* PROBLEM STATEMENT
Reproduce the following data line for line, without any changes.

────────────────────

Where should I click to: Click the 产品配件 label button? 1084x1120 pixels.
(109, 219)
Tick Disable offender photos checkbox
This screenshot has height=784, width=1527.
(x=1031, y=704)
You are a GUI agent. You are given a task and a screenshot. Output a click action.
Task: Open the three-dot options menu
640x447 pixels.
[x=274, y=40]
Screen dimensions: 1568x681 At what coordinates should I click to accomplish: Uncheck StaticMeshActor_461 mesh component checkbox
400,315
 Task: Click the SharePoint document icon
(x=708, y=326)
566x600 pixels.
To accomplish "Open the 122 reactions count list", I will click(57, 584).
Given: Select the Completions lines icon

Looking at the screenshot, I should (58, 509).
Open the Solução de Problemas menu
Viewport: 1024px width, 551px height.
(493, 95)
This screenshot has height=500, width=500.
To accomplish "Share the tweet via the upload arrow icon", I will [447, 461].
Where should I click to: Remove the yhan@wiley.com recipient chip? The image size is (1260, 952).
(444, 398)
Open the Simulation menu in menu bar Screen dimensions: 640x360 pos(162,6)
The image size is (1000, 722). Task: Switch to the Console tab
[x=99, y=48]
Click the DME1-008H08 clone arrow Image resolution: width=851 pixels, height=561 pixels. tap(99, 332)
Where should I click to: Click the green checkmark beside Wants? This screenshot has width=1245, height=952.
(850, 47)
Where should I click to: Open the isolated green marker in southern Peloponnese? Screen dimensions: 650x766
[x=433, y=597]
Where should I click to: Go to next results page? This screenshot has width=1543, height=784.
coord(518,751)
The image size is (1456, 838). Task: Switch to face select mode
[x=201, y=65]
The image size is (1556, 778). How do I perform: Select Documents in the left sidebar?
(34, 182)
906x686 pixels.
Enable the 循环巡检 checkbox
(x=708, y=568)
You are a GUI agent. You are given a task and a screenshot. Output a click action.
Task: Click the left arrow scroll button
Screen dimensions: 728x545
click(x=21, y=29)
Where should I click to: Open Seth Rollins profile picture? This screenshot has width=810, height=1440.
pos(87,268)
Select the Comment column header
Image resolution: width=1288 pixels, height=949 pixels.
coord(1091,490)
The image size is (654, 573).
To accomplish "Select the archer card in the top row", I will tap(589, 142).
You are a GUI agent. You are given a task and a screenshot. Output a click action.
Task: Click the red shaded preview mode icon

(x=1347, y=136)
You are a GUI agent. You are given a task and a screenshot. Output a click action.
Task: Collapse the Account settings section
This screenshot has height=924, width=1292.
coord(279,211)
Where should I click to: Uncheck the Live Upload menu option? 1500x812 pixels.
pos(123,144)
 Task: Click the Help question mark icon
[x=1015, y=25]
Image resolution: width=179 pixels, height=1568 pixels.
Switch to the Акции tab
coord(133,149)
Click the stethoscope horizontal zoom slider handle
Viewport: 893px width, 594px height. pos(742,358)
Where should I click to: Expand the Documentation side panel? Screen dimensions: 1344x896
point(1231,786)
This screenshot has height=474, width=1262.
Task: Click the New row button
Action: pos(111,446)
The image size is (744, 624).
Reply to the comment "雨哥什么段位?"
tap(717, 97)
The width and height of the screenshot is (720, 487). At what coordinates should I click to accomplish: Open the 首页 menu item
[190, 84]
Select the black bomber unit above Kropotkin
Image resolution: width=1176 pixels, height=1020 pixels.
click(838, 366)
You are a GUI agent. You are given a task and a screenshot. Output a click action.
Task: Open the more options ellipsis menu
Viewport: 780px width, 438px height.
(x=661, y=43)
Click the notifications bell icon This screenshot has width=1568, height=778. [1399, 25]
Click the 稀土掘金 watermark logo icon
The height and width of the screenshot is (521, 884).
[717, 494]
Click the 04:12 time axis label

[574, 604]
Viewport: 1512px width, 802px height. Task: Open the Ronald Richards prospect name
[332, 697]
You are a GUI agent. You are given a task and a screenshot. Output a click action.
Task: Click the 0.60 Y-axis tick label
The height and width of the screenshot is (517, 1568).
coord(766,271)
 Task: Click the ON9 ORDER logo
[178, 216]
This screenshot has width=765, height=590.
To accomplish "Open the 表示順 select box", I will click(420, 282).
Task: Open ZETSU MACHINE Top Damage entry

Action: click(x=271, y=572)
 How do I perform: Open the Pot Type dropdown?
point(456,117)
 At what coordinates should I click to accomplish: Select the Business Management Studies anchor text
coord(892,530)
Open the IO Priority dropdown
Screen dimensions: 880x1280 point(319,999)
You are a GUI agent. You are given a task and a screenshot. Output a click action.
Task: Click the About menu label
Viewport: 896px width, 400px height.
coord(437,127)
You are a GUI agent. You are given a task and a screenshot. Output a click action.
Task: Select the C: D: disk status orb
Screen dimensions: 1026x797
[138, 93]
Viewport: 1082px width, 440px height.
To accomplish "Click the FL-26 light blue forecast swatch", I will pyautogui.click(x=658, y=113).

────────────────────

* EXERCISE RESPONSE
Where should I click to: Click the 产品配件 label button? 1084x1120 pixels.
(109, 219)
Tick Disable offender photos checkbox
This screenshot has height=784, width=1527.
(x=1031, y=704)
You are a GUI agent. You are given a task and a screenshot. Output a click action.
Task: Open the three-dot options menu
640x447 pixels.
[x=274, y=40]
Screen dimensions: 1568x681 At what coordinates should I click to accomplish: Uncheck StaticMeshActor_461 mesh component checkbox
400,315
 Task: Click the SharePoint document icon
(x=708, y=326)
566x600 pixels.
To accomplish "Open the 122 reactions count list", I will click(57, 584).
Given: Select the Completions lines icon

Looking at the screenshot, I should (58, 509).
Open the Solução de Problemas menu
Viewport: 1024px width, 551px height.
(493, 95)
This screenshot has height=500, width=500.
To accomplish "Share the tweet via the upload arrow icon", I will [447, 461].
Where should I click to: Remove the yhan@wiley.com recipient chip? The image size is (1260, 952).
(444, 398)
Open the Simulation menu in menu bar Screen dimensions: 640x360 pos(162,6)
The image size is (1000, 722). Task: Switch to the Console tab
[x=99, y=48]
Click the DME1-008H08 clone arrow Image resolution: width=851 pixels, height=561 pixels. tap(99, 332)
Where should I click to: Click the green checkmark beside Wants? This screenshot has width=1245, height=952.
(850, 47)
Where should I click to: Open the isolated green marker in southern Peloponnese? Screen dimensions: 650x766
[x=433, y=597]
Where should I click to: Go to next results page? This screenshot has width=1543, height=784.
coord(518,751)
The image size is (1456, 838). Task: Switch to face select mode
[x=201, y=65]
The image size is (1556, 778). How do I perform: Select Documents in the left sidebar?
(34, 182)
906x686 pixels.
Enable the 循环巡检 checkbox
(x=708, y=568)
You are a GUI agent. You are given a task and a screenshot. Output a click action.
Task: Click the left arrow scroll button
Screen dimensions: 728x545
click(x=21, y=29)
Where should I click to: Open Seth Rollins profile picture? This screenshot has width=810, height=1440.
pos(87,268)
Select the Comment column header
Image resolution: width=1288 pixels, height=949 pixels.
coord(1091,490)
The image size is (654, 573).
To accomplish "Select the archer card in the top row", I will tap(589, 142).
You are a GUI agent. You are given a task and a screenshot. Output a click action.
Task: Click the red shaded preview mode icon

(x=1347, y=136)
You are a GUI agent. You are given a task and a screenshot. Output a click action.
Task: Collapse the Account settings section
This screenshot has height=924, width=1292.
coord(279,211)
Where should I click to: Uncheck the Live Upload menu option? 1500x812 pixels.
pos(123,144)
 Task: Click the Help question mark icon
[x=1015, y=25]
Image resolution: width=179 pixels, height=1568 pixels.
Switch to the Акции tab
coord(133,149)
Click the stethoscope horizontal zoom slider handle
Viewport: 893px width, 594px height. pos(742,358)
Where should I click to: Expand the Documentation side panel? Screen dimensions: 1344x896
point(1231,786)
This screenshot has height=474, width=1262.
Task: Click the New row button
Action: pos(111,446)
The image size is (744, 624).
Reply to the comment "雨哥什么段位?"
tap(717, 97)
The width and height of the screenshot is (720, 487). At what coordinates should I click to accomplish: Open the 首页 menu item
[190, 84]
Select the black bomber unit above Kropotkin
Image resolution: width=1176 pixels, height=1020 pixels.
click(838, 366)
You are a GUI agent. You are given a task and a screenshot. Output a click action.
Task: Open the more options ellipsis menu
Viewport: 780px width, 438px height.
(x=661, y=43)
Click the notifications bell icon This screenshot has width=1568, height=778. [1399, 25]
Click the 稀土掘金 watermark logo icon
The height and width of the screenshot is (521, 884).
[717, 494]
Click the 04:12 time axis label

[574, 604]
Viewport: 1512px width, 802px height. Task: Open the Ronald Richards prospect name
[332, 697]
You are a GUI agent. You are given a task and a screenshot. Output a click action.
Task: Click the 0.60 Y-axis tick label
The height and width of the screenshot is (517, 1568).
coord(766,271)
 Task: Click the ON9 ORDER logo
[178, 216]
This screenshot has width=765, height=590.
To accomplish "Open the 表示順 select box", I will click(420, 282).
Task: Open ZETSU MACHINE Top Damage entry

Action: click(x=271, y=572)
 How do I perform: Open the Pot Type dropdown?
point(456,117)
 At what coordinates should I click to accomplish: Select the Business Management Studies anchor text
coord(892,530)
Open the IO Priority dropdown
Screen dimensions: 880x1280 point(319,999)
You are a GUI agent. You are given a task and a screenshot. Output a click action.
Task: Click the About menu label
Viewport: 896px width, 400px height.
coord(437,127)
You are a GUI agent. You are given a task and a screenshot. Output a click action.
Task: Select the C: D: disk status orb
Screen dimensions: 1026x797
[138, 93]
Viewport: 1082px width, 440px height.
To accomplish "Click the FL-26 light blue forecast swatch", I will pyautogui.click(x=658, y=113).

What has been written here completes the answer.